Season 1 Episode 7: “Let’s Take This Show on the Road”
“Kiss You All Over” by Exile (1978)
While Greta is watching her husband Ernie’s tapes, Exile’s 1978 hit “Kiss You All Over” is playing. Released on their album, Mixed Emotions, the song went on to become a #1 single in the US, where it stayed for four weeks.
“Atomic” by Blondie (1979)
As Sheila leaves the party and drives off, the rock song starts to play. “Atomic” was released on Blondie’s 1979 album, Eat to the Beat, an ironically fitting title in relation to Physical. Written by Jimmy Destri and Debbie Harry, they were aiming to do something similar to “Heart of Glass” before going a different direction with the song.
Season 1, Episode 8: “Let’s Not and Say We Did”
“Midnight Blues” by Charlie Rich (1962)
While John is in the pool, Charlie Rich’s 1962 hit song “Midnight Blues” plays. The song is about a person up at midnight with the blues, which works perfectly with this scene.
“If We Can’t Trust Each Other” by Ann Peebles (1974)
Playing while Greta and Ernie are downstairs talking is Ann Peebles’ song “If We Cant Trust Each Other,” which is featured on her 1974 album, I Can’t Stand The Rain.
“Forty Second River (Alternate Version)” by The Folklords (1968)

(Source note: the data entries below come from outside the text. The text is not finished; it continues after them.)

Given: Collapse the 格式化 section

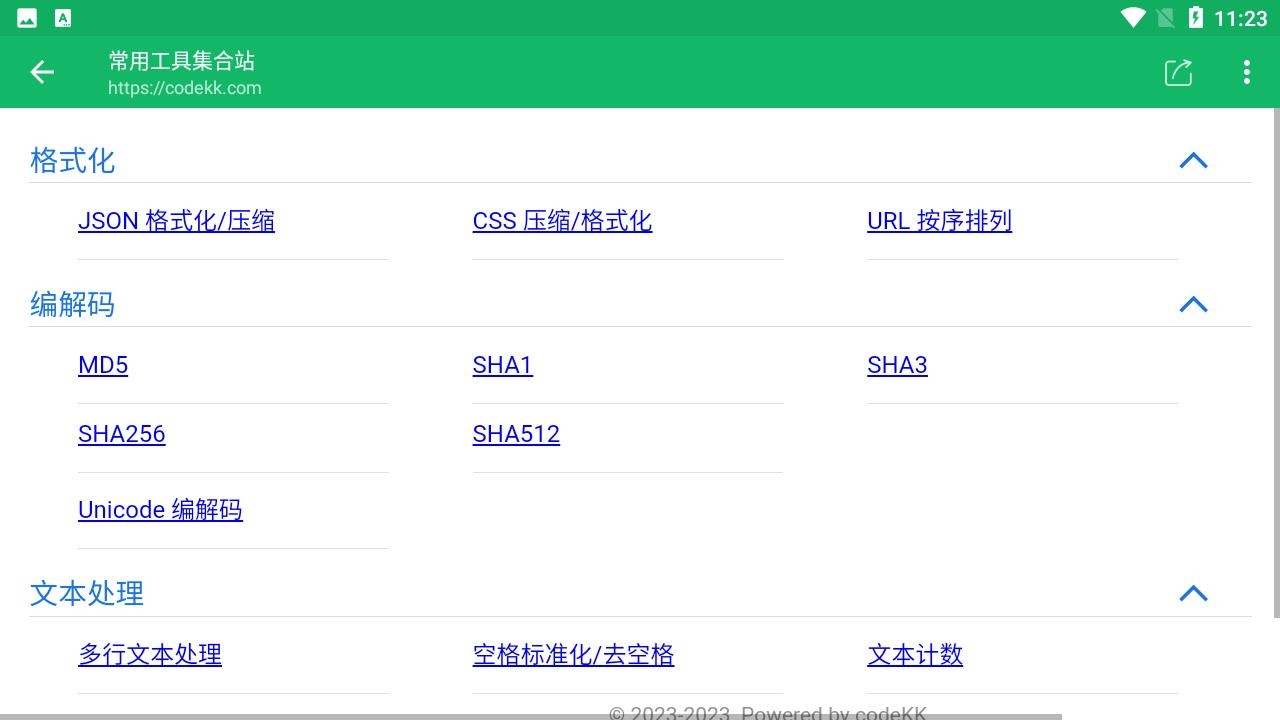Looking at the screenshot, I should [x=1193, y=160].
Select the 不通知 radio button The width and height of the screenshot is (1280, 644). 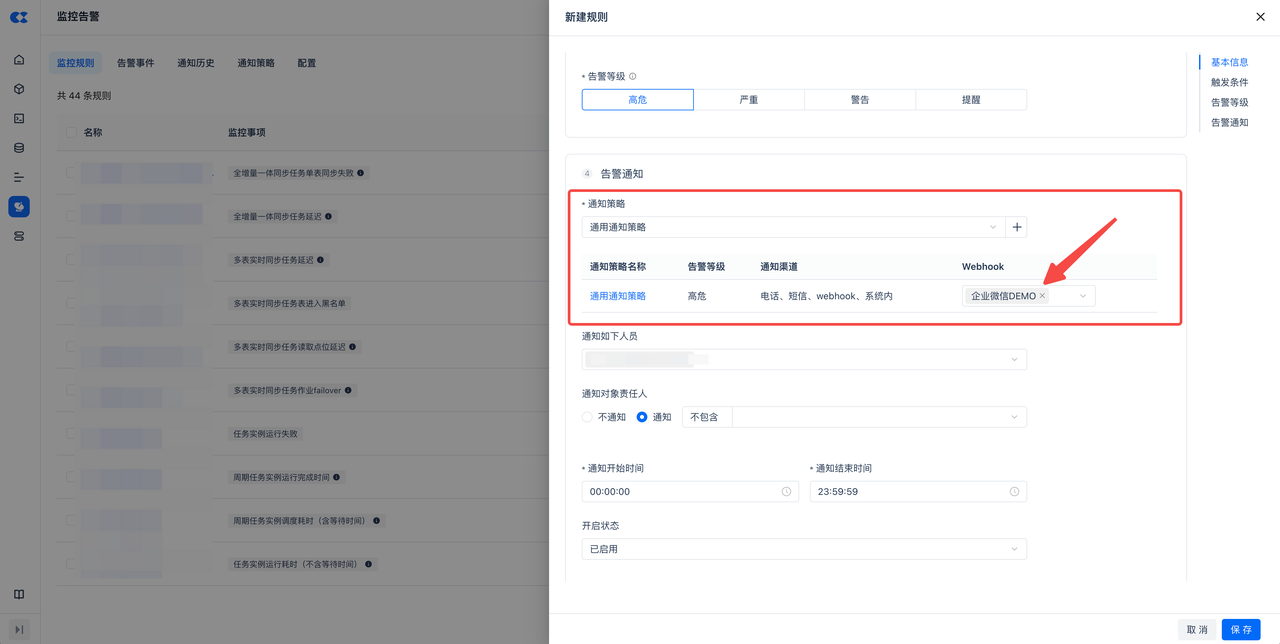click(x=588, y=417)
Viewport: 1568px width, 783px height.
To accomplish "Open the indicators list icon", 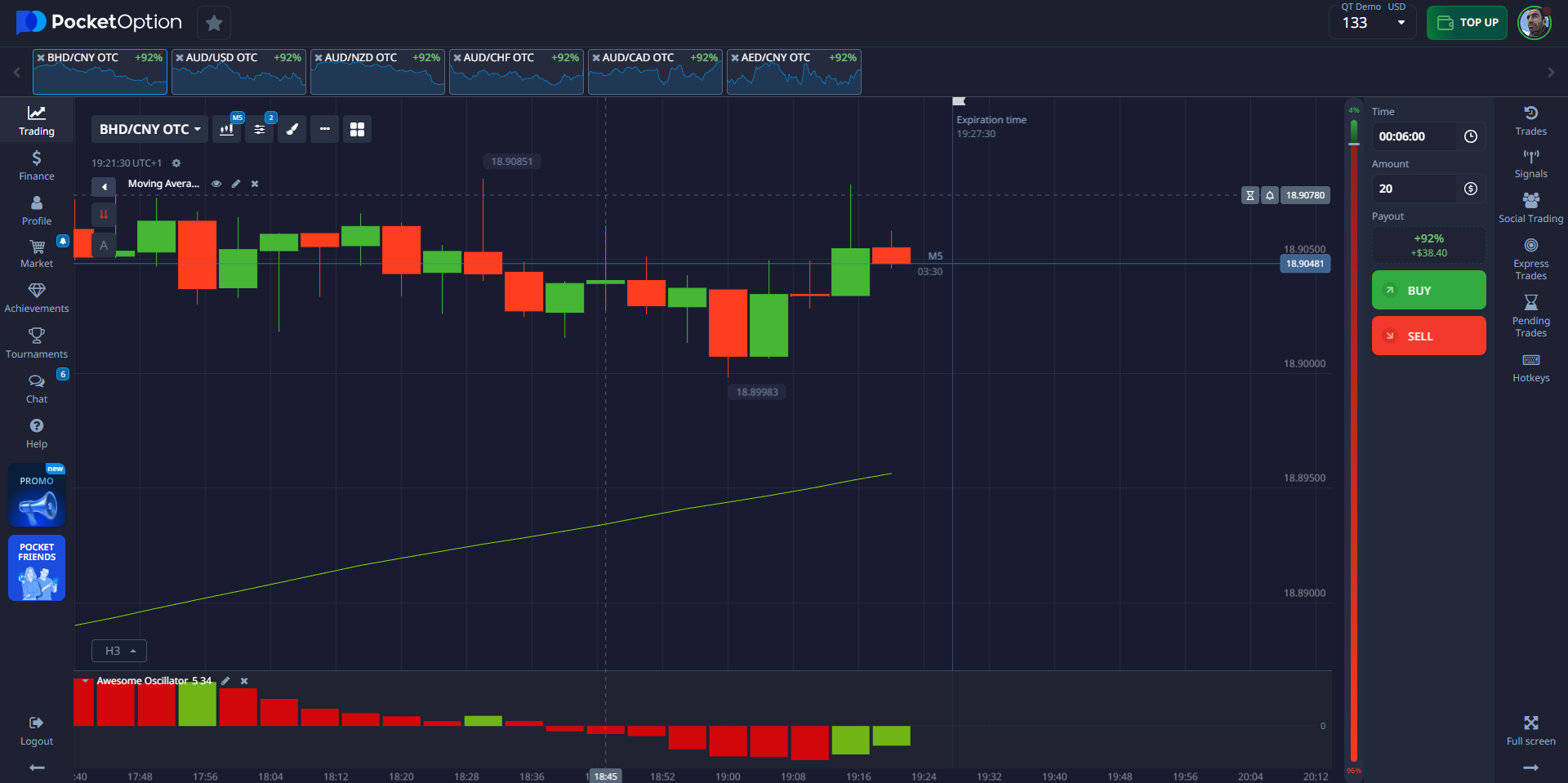I will coord(260,129).
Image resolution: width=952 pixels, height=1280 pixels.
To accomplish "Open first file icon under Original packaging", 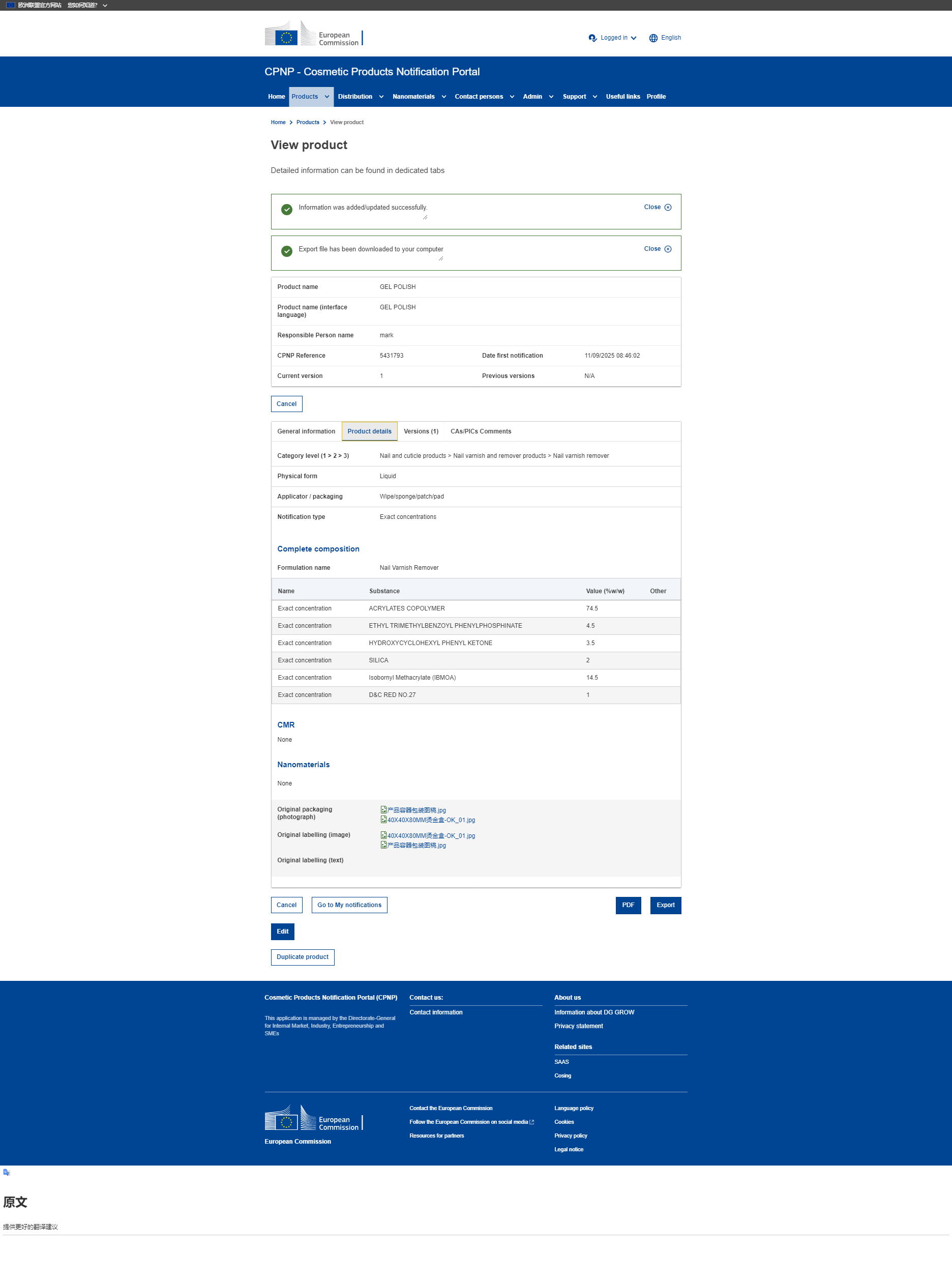I will point(383,809).
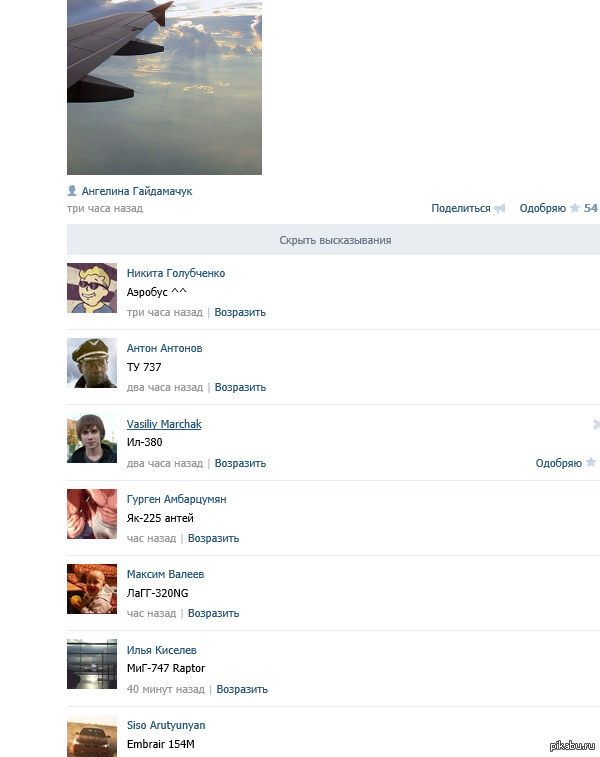Reply to Никита Голубченко via Возразить

click(240, 312)
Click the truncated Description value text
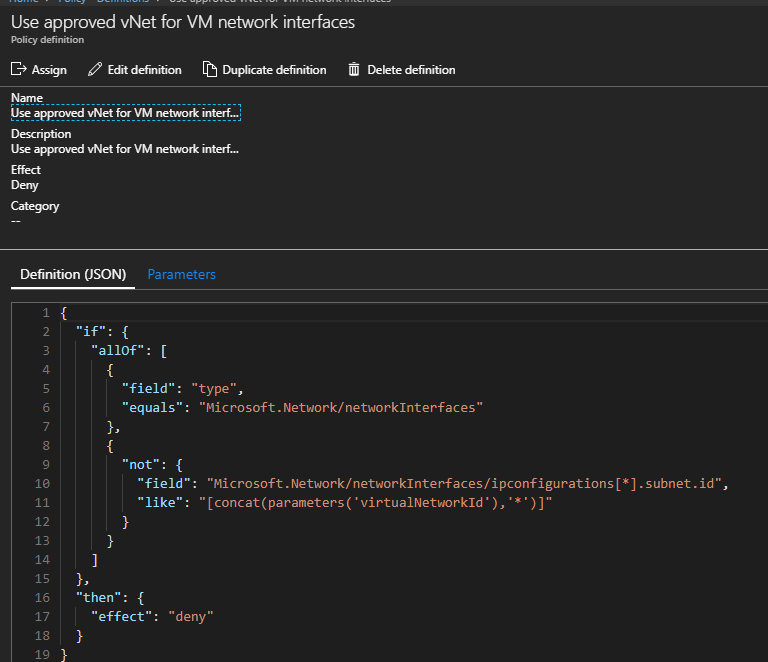 (125, 149)
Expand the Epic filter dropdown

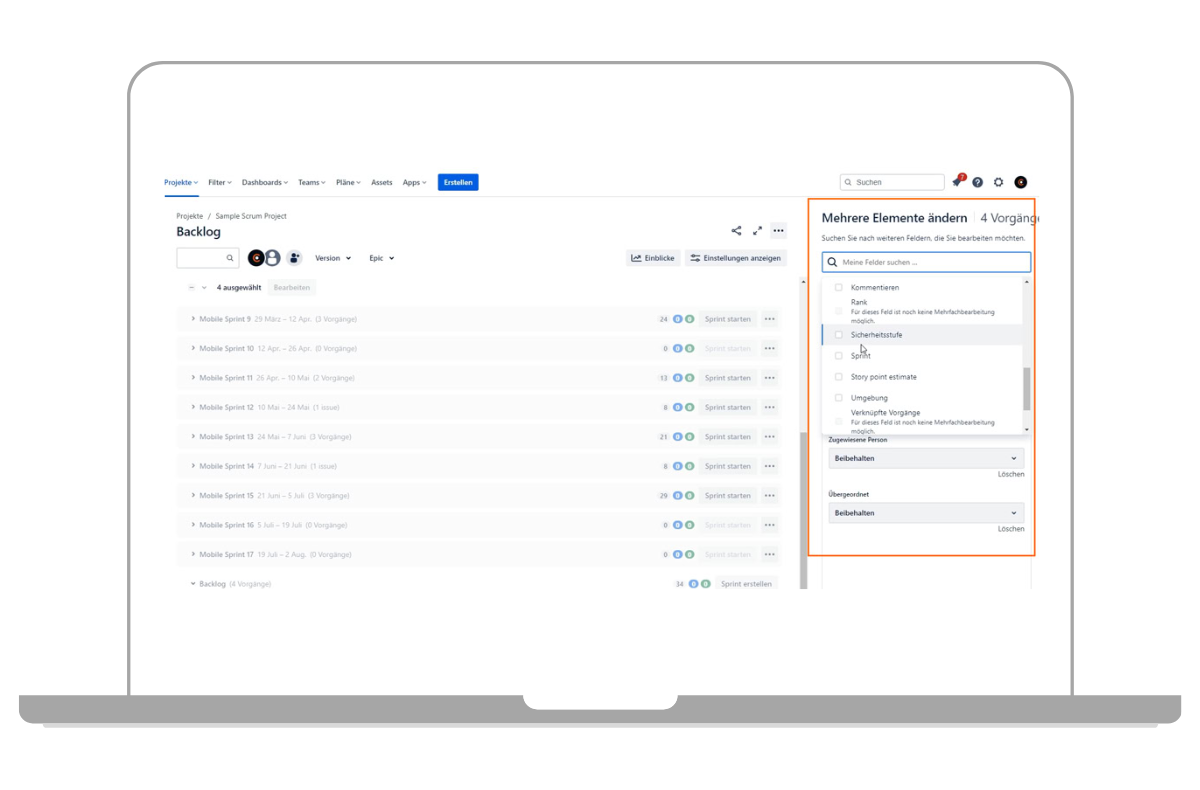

At the end of Sheila and Danny’s difficult conversation, The Folklords’ 1968 song “Forty Second River” is playing in the background. It appears on the group’s album, Release The Sunshine.
“It’s Not Today” by The Gay Intruders (1966)
The Gay Intruders’ song, “It’s Not Today,” plays over the end credits for this episode. Marc Johnson recorded this song with his teenage garage band in 1966, but it was only recently released.
Episode 9: “Let’s Face the Facts”
“Year 1” by X (1981)
While Tyler is surfing, this song by punk band X is playing. “Year 1” is the last song on their 1981 album, Wild Gift.
“Shadow of the Night” by Andwella
Danny and Simone are having a conversation at his house — before a change of pace — while this song by the Irish psychedelic rock band, Andwella, plays.
“Take Me To Heart” by Quarterflash (1983)
Soundtracking the final scene before extending on into the end credits is Quarterflash’s “Take Me To Heart.” It appears on the rock band’s 1983 album, Take Another Picture.
Episode 10: “Let’s Get Together”
“Holding Out For A Hero” by Bonnie Tyler (1984)
Sheila and Bunny lead an aerobics class in a mall with Bonnie Tyler’s 1984 song, “Holding Out for a Hero,” playing in the background. Tyler originally recorded the song for Footloose in 1984.
“Edge of Seventeen” by Stevie Nicks (1982)
Danny and Jerry hang out after finding out election results, and Sheila is at the mall with John. Stevie Nicks’ iconic hit song, “Edge of Seventeen” soundtracks the final scene of the season.